== DESCRIPTION OF THE TASK ==
All of the data must be returned exactly as given.

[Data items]
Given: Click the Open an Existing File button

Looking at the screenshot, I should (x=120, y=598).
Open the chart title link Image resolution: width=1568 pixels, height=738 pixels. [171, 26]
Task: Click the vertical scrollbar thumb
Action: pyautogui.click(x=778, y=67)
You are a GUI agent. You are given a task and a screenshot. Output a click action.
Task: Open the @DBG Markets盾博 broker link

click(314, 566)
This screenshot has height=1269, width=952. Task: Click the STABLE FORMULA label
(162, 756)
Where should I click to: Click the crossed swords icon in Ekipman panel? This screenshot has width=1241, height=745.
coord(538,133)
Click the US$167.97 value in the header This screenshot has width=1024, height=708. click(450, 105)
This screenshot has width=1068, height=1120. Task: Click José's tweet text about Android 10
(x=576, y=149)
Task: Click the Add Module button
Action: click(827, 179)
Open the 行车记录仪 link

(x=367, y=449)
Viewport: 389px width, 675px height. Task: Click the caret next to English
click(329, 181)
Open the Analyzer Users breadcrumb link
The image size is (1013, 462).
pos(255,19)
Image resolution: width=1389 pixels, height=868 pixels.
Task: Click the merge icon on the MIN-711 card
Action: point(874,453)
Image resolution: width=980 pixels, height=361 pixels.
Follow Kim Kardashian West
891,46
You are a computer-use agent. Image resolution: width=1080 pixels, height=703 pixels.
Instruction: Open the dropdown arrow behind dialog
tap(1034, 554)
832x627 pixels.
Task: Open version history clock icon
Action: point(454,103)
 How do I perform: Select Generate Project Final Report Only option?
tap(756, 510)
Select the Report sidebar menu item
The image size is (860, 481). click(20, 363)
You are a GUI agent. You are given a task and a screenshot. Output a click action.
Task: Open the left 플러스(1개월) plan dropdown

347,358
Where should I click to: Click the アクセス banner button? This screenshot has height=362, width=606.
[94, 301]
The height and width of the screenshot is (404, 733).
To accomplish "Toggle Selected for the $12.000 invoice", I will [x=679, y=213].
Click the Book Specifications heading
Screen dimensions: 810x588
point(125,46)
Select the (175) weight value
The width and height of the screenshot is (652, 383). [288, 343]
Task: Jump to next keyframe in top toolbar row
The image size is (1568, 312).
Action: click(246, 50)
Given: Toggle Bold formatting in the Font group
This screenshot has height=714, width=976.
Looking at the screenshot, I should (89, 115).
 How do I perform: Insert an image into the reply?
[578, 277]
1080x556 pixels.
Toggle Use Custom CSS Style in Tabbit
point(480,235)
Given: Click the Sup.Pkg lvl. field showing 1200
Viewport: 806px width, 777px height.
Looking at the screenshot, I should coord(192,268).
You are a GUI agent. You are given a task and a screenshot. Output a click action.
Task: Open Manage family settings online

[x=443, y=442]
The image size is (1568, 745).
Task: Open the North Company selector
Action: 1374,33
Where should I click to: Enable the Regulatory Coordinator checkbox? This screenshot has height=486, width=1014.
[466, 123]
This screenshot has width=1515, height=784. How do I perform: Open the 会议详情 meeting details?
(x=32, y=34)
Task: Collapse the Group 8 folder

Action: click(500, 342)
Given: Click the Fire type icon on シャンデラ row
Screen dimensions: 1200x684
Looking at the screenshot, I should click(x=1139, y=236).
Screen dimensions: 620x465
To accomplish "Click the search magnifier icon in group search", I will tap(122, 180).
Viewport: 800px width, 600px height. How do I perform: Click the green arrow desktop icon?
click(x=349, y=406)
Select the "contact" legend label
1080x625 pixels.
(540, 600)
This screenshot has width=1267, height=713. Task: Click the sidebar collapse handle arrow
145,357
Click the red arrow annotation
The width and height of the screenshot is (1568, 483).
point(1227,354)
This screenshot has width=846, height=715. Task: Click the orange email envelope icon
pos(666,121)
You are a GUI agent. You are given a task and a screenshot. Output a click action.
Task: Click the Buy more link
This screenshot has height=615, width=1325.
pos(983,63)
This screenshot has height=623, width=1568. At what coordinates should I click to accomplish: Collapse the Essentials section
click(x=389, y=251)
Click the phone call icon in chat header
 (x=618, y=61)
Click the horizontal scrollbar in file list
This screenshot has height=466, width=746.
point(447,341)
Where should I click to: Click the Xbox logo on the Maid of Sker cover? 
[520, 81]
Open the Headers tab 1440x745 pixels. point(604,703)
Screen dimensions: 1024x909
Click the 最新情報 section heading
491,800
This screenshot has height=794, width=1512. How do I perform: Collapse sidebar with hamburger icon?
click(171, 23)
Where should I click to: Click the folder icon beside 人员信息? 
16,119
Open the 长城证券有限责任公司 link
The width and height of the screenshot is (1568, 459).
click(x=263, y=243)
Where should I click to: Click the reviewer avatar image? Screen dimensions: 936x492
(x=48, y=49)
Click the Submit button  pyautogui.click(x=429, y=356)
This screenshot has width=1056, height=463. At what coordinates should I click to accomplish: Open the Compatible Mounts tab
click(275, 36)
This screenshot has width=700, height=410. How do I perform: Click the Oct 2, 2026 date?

== ANSWER SPACE ==
Given: Click the Open an Existing File button

Looking at the screenshot, I should (x=120, y=598).
Open the chart title link Image resolution: width=1568 pixels, height=738 pixels. [171, 26]
Task: Click the vertical scrollbar thumb
Action: pyautogui.click(x=778, y=67)
You are a GUI agent. You are given a task and a screenshot. Output a click action.
Task: Open the @DBG Markets盾博 broker link

click(314, 566)
This screenshot has height=1269, width=952. Task: Click the STABLE FORMULA label
(162, 756)
Where should I click to: Click the crossed swords icon in Ekipman panel? This screenshot has width=1241, height=745.
coord(538,133)
Click the US$167.97 value in the header This screenshot has width=1024, height=708. click(450, 105)
This screenshot has width=1068, height=1120. Task: Click José's tweet text about Android 10
(x=576, y=149)
Task: Click the Add Module button
Action: click(827, 179)
Open the 行车记录仪 link

(x=367, y=449)
Viewport: 389px width, 675px height. Task: Click the caret next to English
click(329, 181)
Open the Analyzer Users breadcrumb link
The image size is (1013, 462).
pos(255,19)
Image resolution: width=1389 pixels, height=868 pixels.
Task: Click the merge icon on the MIN-711 card
Action: point(874,453)
Image resolution: width=980 pixels, height=361 pixels.
Follow Kim Kardashian West
891,46
You are a computer-use agent. Image resolution: width=1080 pixels, height=703 pixels.
Instruction: Open the dropdown arrow behind dialog
tap(1034, 554)
832x627 pixels.
Task: Open version history clock icon
Action: point(454,103)
 How do I perform: Select Generate Project Final Report Only option?
tap(756, 510)
Select the Report sidebar menu item
The image size is (860, 481). click(20, 363)
You are a GUI agent. You are given a task and a screenshot. Output a click action.
Task: Open the left 플러스(1개월) plan dropdown

347,358
Where should I click to: Click the アクセス banner button? This screenshot has height=362, width=606.
[94, 301]
The height and width of the screenshot is (404, 733).
To accomplish "Toggle Selected for the $12.000 invoice", I will [x=679, y=213].
Click the Book Specifications heading
Screen dimensions: 810x588
point(125,46)
Select the (175) weight value
The width and height of the screenshot is (652, 383). [288, 343]
Task: Jump to next keyframe in top toolbar row
The image size is (1568, 312).
Action: click(246, 50)
Given: Toggle Bold formatting in the Font group
This screenshot has height=714, width=976.
Looking at the screenshot, I should (89, 115).
 How do I perform: Insert an image into the reply?
[578, 277]
1080x556 pixels.
Toggle Use Custom CSS Style in Tabbit
point(480,235)
Given: Click the Sup.Pkg lvl. field showing 1200
Viewport: 806px width, 777px height.
Looking at the screenshot, I should coord(192,268).
You are a GUI agent. You are given a task and a screenshot. Output a click action.
Task: Open Manage family settings online

[x=443, y=442]
The image size is (1568, 745).
Task: Open the North Company selector
Action: 1374,33
Where should I click to: Enable the Regulatory Coordinator checkbox? This screenshot has height=486, width=1014.
[466, 123]
This screenshot has width=1515, height=784. How do I perform: Open the 会议详情 meeting details?
(x=32, y=34)
Task: Collapse the Group 8 folder

Action: click(500, 342)
Given: Click the Fire type icon on シャンデラ row
Screen dimensions: 1200x684
Looking at the screenshot, I should click(x=1139, y=236).
Screen dimensions: 620x465
To accomplish "Click the search magnifier icon in group search", I will tap(122, 180).
Viewport: 800px width, 600px height. How do I perform: Click the green arrow desktop icon?
click(x=349, y=406)
Select the "contact" legend label
1080x625 pixels.
(540, 600)
This screenshot has width=1267, height=713. Task: Click the sidebar collapse handle arrow
145,357
Click the red arrow annotation
The width and height of the screenshot is (1568, 483).
point(1227,354)
This screenshot has width=846, height=715. Task: Click the orange email envelope icon
pos(666,121)
You are a GUI agent. You are given a task and a screenshot. Output a click action.
Task: Click the Buy more link
This screenshot has height=615, width=1325.
pos(983,63)
This screenshot has height=623, width=1568. At what coordinates should I click to accomplish: Collapse the Essentials section
click(x=389, y=251)
Click the phone call icon in chat header
 (x=618, y=61)
Click the horizontal scrollbar in file list
This screenshot has height=466, width=746.
point(447,341)
Where should I click to: Click the Xbox logo on the Maid of Sker cover? 
[520, 81]
Open the Headers tab 1440x745 pixels. point(604,703)
Screen dimensions: 1024x909
Click the 最新情報 section heading
491,800
This screenshot has height=794, width=1512. How do I perform: Collapse sidebar with hamburger icon?
click(171, 23)
Where should I click to: Click the folder icon beside 人员信息? 
16,119
Open the 长城证券有限责任公司 link
The width and height of the screenshot is (1568, 459).
click(x=263, y=243)
Where should I click to: Click the reviewer avatar image? Screen dimensions: 936x492
(x=48, y=49)
Click the Submit button  pyautogui.click(x=429, y=356)
This screenshot has width=1056, height=463. At what coordinates should I click to accomplish: Open the Compatible Mounts tab
click(275, 36)
This screenshot has width=700, height=410. How do I perform: Click the Oct 2, 2026 date?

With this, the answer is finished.